Waiting for God

Exercise Needs for Seniors

LAs we age, our requirements for exercise changes.  That does not make exercise less important.  It is imperative for seniors to remain as active as possible WITHOUT overexerting oneself.    Exercise increases the length of time one can stay independent allowing mobility for things we take for granted when we are younger.    Before starting any fitness regime, it is good to check with your physician to determine any potential limitations.
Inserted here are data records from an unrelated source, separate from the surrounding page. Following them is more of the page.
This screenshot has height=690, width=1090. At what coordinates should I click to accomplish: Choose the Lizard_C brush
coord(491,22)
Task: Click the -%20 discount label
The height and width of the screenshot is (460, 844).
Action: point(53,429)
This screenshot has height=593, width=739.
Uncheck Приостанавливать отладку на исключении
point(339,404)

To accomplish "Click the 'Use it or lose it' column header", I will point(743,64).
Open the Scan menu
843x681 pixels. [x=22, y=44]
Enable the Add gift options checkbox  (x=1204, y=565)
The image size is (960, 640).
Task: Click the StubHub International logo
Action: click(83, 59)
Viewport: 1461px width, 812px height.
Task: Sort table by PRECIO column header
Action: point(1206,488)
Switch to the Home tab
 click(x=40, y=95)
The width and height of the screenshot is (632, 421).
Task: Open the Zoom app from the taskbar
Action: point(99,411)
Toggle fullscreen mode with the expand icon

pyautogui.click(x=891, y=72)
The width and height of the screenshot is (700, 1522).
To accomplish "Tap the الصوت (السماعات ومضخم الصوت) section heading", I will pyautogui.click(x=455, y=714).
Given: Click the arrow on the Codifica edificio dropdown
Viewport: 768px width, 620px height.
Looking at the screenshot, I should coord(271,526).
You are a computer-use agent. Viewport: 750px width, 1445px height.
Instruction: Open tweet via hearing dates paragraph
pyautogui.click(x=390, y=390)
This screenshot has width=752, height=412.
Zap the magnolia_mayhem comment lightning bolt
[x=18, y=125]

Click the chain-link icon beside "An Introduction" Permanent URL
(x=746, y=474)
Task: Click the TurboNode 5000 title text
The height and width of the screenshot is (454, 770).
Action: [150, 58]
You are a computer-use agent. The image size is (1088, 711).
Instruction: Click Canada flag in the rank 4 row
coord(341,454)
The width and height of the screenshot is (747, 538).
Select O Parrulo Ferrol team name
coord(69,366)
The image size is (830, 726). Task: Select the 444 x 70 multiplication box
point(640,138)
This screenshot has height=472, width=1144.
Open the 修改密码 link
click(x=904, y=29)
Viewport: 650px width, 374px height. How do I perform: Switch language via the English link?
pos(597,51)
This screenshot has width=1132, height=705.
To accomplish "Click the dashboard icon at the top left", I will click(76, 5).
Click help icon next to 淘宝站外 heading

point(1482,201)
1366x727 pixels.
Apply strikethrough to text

Recommended Exercise for Seniors
  • Aquafit
    • Excellent for joints and a full body workout without the risk of falling
    • Great cardiovascular workout


  • Yoga
    • Improves strength, mobility, balance and flexibility all from a chair
    • Has been shown to improve mental health and sleep quality


  • Resistance band workouts
    • Reduces stress on the body while providing a relatively inexpensive resistance training
    • Great for core, posture, mobility and balance
  • Pilates
    • Low impact that emphasizes breathing, alignment, concentration and core strength
    • Uses pilates balls, mats and other accessories such as light weightsPilates


  • Tai-Chi
    • Improves lower body strength, and relieves physical effects of stress
    • Helps with arthritis pain and reduces blood pressure
    • Supports mind/body connection


  • Walking
    • One of the least stressful exercises, excellent cardiovascular and muscle strengthening
    • Should walk 10,000 (depending on person and mobility)
    • Lowers risk of heart disease, stroke, diabetes and certain types of cancer


  • Body Weight Workout
    • Muscle loss is a major concern for seniors and body weight workouts are one of the best ways to offset muscle atrophy.
    • Require clothes and a mat.


  • Dumbbell Strength Training
    • Excellent to increase muscle mass and strength
    • Allows to isolate muscle groups while improving balance and flexibility

Exercises Seniors Should Avoid

The following are for those who are not overly active. 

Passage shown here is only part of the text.